-- Start --

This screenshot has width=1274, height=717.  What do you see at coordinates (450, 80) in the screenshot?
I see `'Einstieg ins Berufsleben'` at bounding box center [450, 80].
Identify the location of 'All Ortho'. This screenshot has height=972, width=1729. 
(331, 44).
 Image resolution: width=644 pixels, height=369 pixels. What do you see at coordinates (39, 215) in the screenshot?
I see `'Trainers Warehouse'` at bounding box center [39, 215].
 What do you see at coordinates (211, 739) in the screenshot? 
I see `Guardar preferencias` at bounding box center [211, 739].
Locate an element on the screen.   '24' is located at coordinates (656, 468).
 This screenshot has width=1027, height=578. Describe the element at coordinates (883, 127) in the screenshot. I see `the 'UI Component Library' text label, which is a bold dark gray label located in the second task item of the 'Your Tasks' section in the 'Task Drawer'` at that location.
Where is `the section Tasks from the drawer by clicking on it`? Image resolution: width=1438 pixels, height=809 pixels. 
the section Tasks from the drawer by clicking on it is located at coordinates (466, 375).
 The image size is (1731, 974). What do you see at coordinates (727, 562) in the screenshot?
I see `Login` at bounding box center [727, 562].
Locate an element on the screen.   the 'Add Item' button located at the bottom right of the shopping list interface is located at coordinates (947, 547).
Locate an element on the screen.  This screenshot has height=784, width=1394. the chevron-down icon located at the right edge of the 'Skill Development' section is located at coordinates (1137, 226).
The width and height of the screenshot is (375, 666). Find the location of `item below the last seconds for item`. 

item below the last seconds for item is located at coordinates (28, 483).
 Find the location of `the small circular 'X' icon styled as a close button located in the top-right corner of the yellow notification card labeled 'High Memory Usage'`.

-- End --

# Work to complete
Please rewrite the records above, replacing "Locate an element on the screen" with "Find an element on the screen" and leaving everything else unchanged.

# Written response
This screenshot has width=1274, height=717.  What do you see at coordinates (450, 80) in the screenshot?
I see `'Einstieg ins Berufsleben'` at bounding box center [450, 80].
Identify the location of 'All Ortho'. This screenshot has height=972, width=1729. 
(331, 44).
 Image resolution: width=644 pixels, height=369 pixels. What do you see at coordinates (39, 215) in the screenshot?
I see `'Trainers Warehouse'` at bounding box center [39, 215].
 What do you see at coordinates (211, 739) in the screenshot? 
I see `Guardar preferencias` at bounding box center [211, 739].
Find an element on the screen.   '24' is located at coordinates (656, 468).
 This screenshot has width=1027, height=578. Describe the element at coordinates (883, 127) in the screenshot. I see `the 'UI Component Library' text label, which is a bold dark gray label located in the second task item of the 'Your Tasks' section in the 'Task Drawer'` at that location.
Where is `the section Tasks from the drawer by clicking on it`? Image resolution: width=1438 pixels, height=809 pixels. 
the section Tasks from the drawer by clicking on it is located at coordinates (466, 375).
 The image size is (1731, 974). What do you see at coordinates (727, 562) in the screenshot?
I see `Login` at bounding box center [727, 562].
Find an element on the screen.   the 'Add Item' button located at the bottom right of the shopping list interface is located at coordinates (947, 547).
Find an element on the screen.  This screenshot has height=784, width=1394. the chevron-down icon located at the right edge of the 'Skill Development' section is located at coordinates (1137, 226).
The width and height of the screenshot is (375, 666). Find the location of `item below the last seconds for item`. 

item below the last seconds for item is located at coordinates (28, 483).
 Find the location of `the small circular 'X' icon styled as a close button located in the top-right corner of the yellow notification card labeled 'High Memory Usage'`.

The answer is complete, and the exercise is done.